There has been a lot of recent research lately on the subject of habits. Numerous books have been written by some great authors like Charles Durhigg and James Clear extensively demonstrating the potential positive effect on the human condition that habits may hold if they are used to ones advantage.

Habits may be good or often bad and may be either deliberate or occur unwittingly from repetitive actions that we default into. Not enough awareness may be assigned to behaviors that we tend to continue to fall into, despite them going against our goals, values or intentions. We simply resign ourselves to accept that the force of our habit is beyond our control.

Current neuroscience research proves that this is not the case. When it comes to building habits, there is a choice. One can have control over their habits and choose to replace good ones over bad. The opportunity and possibility is there, but without complete understanding and a helpful formula, the chance of success is often minimal.

So where does one begin? The thought of breaking a bad behavioral habit may seem so beyond possible. How can one expect to change overnight and turn over a new leaf after years of being set in ones ways? The answer is that you don’t change overnight! You start by DECIDING to move in the DIRECTION of the desired change. This requires some deep reflection and discernment. You have first be willing to introspectively choose what matters most and forget about the rest for the time being. Maybe it would be quitting a vice. Maybe its eating healthier. Maybe its stopping the procrastination of important work,relationship conflict or financial matters. Maybe its realizing that its time to get in shape. The point is that priorities are unique to individual and each one of us should decide which single objective is most dear to us.

There will be two separate barriers to overcome in this often overwhelming pursuit. The first is the mental inertia one faces when trying to start or change something. The initial resistance is always present and has to be overcome before any momentum can be attained. This is the basic laws of the physics of motion.The need to overcome inertia. We often rely on external motivators such as advertisements and pep talks to push us over this hurdle. However, if it is not sustained by genuine internal values and resolve, then it can often lead to an abrupt quitting point. Overcoming inertia can be achieved by simply STARTING a process. Even if you are scared or intimidated or just plain don’t feel like it. The only solution past it is to START. James Clear wrote of an effective strategy to get started. He calls it the 2 minute rule. He describes how it only takes 2 minutes
to start something easy. Its a lot less intimidating to begin a huge undertaking if you only have to commit to the first 2 minutes. The purpose is to introduce an incremental change. In those first 2 minutes, a lot of anxiety and apprehension can be removed because you get a chance to settle into the environment that you will be undertaking the task. You become mentally disarmed when you realize that it isn’t as painful as you build it up in your head.

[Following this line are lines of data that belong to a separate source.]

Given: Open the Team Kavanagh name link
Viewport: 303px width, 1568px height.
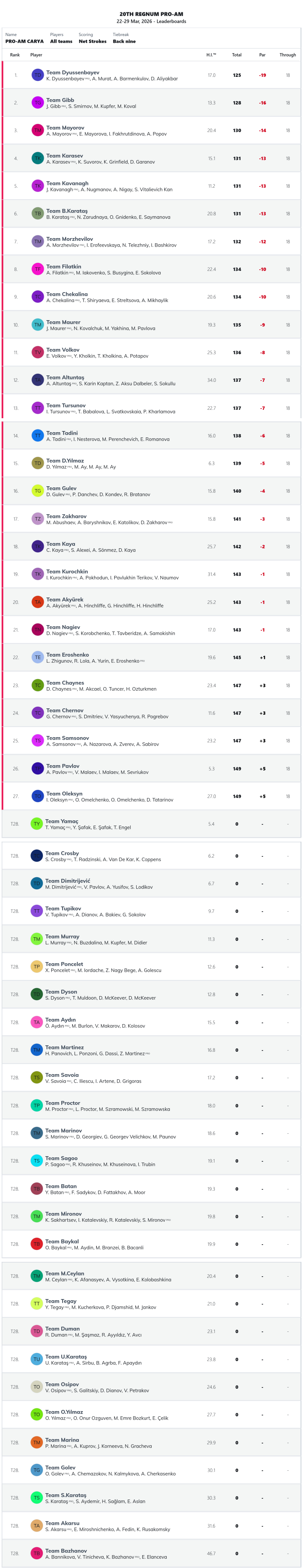Looking at the screenshot, I should (x=67, y=183).
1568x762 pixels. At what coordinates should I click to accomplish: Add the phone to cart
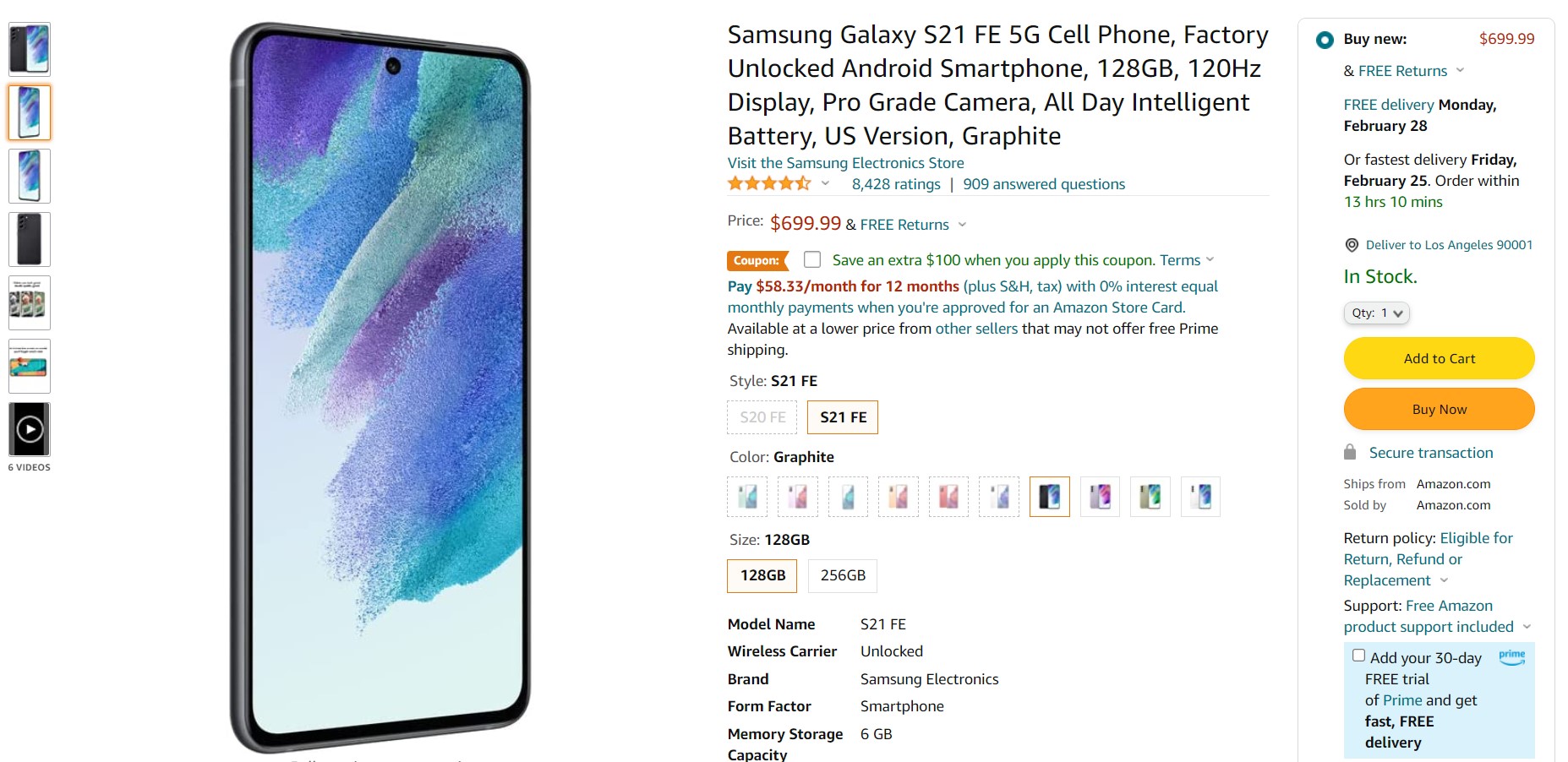pyautogui.click(x=1439, y=358)
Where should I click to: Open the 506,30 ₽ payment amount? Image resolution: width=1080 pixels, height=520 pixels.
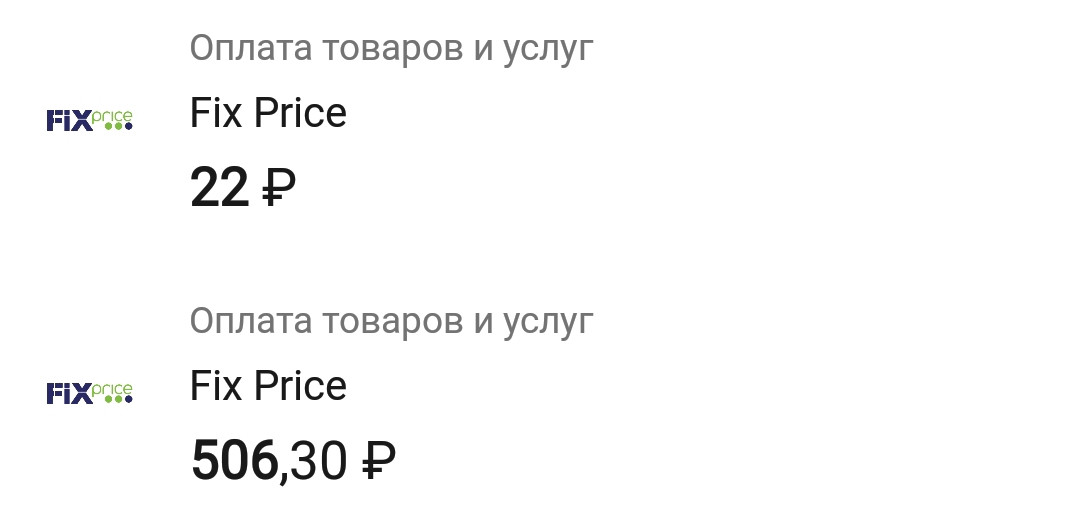tap(293, 461)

Lets put this strategy into place with some examples

  1. Need to start a written project? Sit down in front of your computer at a clean desk space and write only one paragraph
  2. Need to deal with a physical health problem? Call today and arrange an appointment within the next 5 days
  3. Need to open a large pile of mail? Choose only one and pick something innocent
  4. Need to clean up a sink full of dishes? Stand in front of the pile and decide to clean one dish only
  5. Want to go for a walk? Ride a bike? Put on your shoes and decide to go for only 2 minutes
  6. Want to cut out sugar, salt, fried or processed food? Replace only one item ( or teaspoon with either water, a piece of fruit or a vegetable)

The idea is that none of these actions in isolation amounts to a significant change. Its OK because that’s NOT the initial objective. We are trying to break an old pattern and establish a new one. The only purpose is to give yourself a small mental win and initiate an achievable start to the process.

So what comes after the start? Its called “getting the ball rolling.” That means building some momentum needed to keep moving the process forward. When it comes to cultivating habits, this is the part where you establish your rhythm and flow and its the most important element that can sustain your efforts until they become a desired automatic practice. Stay tuned for the next blog when I guide you through this fulfilling habit phase.

What 3 simple tasks that you have been avoiding could you do today for 2 minutes?